The band has said the song is based on the Hunter S. Thompson quote that America was raising "a generation of dancers." Thompson's meaning isn't immediately obvious, because we normally use dancing metaphors to describe an independent and free-spirited person ("she dances to her own tune"). What Thompson meant was not freestyle dancers, but choreographed dancers who move according to another person's design. Square dancing would be a good example, where there is quite literally a voice booming from on high telling the dancers what their next move will be, and stepping out of line can result in the scorn of the rest of the square.

Once this is explained, the meaning of the lyric "Are we Human, or are we Dancer?" becomes fairly obvious: are we living up to the aspects of our species that make us human (being free, rational beings), or are we just mindlessly going through the motions that someone else has prescribed?

The rest of the lyrics bear this out:

"Sometimes I get nervous, when I see an open door" — talking about how it can be frightening to escape from the comforting lull of conformity and cut your own path in the world.

"Close your eyes, clear your heart... and cut the cord" — encouraging listeners to embrace individualism, and shed the shackles of a safety net.

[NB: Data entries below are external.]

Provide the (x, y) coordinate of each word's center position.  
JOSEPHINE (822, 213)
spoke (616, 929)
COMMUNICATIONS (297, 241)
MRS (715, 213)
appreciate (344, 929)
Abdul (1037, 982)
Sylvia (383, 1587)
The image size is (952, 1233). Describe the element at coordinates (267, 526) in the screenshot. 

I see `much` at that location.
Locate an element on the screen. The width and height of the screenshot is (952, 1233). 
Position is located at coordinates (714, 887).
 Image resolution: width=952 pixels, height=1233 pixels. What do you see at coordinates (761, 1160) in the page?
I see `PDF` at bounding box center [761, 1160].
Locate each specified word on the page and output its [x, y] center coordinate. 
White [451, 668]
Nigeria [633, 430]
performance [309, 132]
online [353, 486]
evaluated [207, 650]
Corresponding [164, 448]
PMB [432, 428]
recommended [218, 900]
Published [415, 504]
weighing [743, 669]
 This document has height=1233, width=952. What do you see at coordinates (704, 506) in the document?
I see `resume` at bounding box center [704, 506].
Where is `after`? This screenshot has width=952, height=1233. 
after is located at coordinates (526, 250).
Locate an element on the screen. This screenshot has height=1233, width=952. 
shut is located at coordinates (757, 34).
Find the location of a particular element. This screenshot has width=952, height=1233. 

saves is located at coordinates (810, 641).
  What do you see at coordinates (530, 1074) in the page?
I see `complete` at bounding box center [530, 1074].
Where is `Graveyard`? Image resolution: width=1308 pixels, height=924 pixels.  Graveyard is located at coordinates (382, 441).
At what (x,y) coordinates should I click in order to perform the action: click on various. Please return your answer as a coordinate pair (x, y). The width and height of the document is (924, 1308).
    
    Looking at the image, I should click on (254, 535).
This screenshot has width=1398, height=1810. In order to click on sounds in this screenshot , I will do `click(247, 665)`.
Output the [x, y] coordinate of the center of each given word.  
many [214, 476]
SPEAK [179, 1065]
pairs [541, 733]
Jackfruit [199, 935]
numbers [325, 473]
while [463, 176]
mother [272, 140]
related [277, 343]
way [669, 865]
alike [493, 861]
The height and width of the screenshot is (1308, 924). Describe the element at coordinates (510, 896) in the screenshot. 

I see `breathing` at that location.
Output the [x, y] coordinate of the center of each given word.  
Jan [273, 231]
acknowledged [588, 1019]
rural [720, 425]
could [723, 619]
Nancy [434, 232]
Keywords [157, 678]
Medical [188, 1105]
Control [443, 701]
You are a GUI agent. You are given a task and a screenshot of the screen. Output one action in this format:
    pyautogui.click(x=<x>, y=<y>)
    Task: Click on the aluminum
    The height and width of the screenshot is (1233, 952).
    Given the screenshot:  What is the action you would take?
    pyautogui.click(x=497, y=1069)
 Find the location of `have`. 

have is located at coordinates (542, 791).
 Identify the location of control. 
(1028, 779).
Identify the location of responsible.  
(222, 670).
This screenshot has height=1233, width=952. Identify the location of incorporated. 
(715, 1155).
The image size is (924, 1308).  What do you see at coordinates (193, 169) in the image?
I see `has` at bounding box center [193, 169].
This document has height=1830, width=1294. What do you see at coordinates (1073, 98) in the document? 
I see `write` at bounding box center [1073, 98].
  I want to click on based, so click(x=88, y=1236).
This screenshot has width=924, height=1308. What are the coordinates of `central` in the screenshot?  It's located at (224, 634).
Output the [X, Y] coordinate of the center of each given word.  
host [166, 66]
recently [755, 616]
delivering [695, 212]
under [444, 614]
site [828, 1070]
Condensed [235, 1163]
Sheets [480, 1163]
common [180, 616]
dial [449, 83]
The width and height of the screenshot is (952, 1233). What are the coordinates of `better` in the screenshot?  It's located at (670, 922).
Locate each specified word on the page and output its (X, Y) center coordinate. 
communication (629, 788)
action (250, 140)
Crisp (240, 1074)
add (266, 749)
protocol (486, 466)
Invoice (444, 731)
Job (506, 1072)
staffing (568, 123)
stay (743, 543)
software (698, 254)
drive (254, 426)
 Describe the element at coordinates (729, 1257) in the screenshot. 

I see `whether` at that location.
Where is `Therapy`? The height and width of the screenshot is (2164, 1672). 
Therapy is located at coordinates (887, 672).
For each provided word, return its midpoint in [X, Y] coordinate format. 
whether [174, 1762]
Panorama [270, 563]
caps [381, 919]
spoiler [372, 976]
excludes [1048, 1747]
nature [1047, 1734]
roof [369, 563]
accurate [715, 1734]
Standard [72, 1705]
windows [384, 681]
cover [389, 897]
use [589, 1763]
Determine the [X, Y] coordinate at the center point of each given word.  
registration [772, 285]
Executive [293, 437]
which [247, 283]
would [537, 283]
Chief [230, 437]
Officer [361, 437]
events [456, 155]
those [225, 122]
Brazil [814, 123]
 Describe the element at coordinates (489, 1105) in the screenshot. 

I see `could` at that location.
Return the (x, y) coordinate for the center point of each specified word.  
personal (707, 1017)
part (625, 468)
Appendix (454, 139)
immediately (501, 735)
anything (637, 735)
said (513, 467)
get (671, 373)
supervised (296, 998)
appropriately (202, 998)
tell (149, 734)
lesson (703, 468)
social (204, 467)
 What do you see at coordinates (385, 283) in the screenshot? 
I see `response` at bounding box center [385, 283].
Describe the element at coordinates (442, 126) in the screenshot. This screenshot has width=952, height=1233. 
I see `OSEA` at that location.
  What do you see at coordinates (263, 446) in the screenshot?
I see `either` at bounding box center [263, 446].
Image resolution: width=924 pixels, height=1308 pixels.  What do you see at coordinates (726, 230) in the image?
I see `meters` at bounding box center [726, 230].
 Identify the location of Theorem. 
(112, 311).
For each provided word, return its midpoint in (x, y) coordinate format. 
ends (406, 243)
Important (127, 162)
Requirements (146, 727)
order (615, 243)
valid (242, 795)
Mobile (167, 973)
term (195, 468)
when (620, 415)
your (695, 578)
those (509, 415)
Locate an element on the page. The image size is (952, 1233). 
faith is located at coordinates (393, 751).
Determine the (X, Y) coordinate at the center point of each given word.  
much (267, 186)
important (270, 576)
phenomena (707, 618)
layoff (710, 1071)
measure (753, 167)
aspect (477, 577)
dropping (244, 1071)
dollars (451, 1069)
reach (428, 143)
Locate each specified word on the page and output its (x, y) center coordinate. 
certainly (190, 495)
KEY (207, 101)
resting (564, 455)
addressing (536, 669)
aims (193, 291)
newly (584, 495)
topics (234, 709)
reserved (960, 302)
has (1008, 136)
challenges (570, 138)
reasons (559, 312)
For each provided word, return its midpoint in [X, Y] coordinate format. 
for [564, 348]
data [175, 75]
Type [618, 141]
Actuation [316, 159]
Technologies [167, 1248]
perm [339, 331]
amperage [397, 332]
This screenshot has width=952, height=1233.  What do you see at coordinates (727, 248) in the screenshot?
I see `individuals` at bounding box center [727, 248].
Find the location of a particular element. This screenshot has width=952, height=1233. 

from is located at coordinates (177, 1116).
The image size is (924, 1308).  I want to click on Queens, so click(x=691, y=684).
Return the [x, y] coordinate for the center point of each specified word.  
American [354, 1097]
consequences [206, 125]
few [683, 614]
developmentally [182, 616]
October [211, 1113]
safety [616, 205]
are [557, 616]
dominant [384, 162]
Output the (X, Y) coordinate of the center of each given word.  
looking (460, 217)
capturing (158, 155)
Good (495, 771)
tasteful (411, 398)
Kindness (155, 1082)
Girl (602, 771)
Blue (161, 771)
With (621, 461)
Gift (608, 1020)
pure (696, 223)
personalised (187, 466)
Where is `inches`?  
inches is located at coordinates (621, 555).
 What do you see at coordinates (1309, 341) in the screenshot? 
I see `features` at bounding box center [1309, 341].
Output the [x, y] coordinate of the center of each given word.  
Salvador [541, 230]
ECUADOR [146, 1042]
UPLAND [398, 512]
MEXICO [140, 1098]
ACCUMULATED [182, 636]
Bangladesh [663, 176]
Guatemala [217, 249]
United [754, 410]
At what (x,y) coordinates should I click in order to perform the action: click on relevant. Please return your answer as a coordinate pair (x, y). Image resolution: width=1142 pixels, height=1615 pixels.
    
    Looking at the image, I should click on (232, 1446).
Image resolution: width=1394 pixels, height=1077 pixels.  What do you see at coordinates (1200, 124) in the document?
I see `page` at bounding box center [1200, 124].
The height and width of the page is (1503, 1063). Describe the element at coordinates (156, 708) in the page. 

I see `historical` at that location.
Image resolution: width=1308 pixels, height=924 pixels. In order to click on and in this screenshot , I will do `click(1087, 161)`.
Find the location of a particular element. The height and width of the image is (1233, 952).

"Pay my respects to grace and virtue, send my condolences to good. Give my regards to soul and romance, they always did the best they could. And so long to devotion, you taught me everything I know." — This is a bit more muddled with its rejection of "virtue" and "good," but it seems to be a farewell to religion and abstract spiritual concepts like "soul" and "grace." To me, this implies that he's leaving to seek for meaning elsewhere (presumably basing it on something more concrete).

I find it to be quite an uplifting song!

Mark:

Welcome to OL. I agree with your analysis of the song and I am increasing my appreciation of it the more I listen to it and delve into the lyrics.

Take any pictures of the Golden Gate Bridge lately?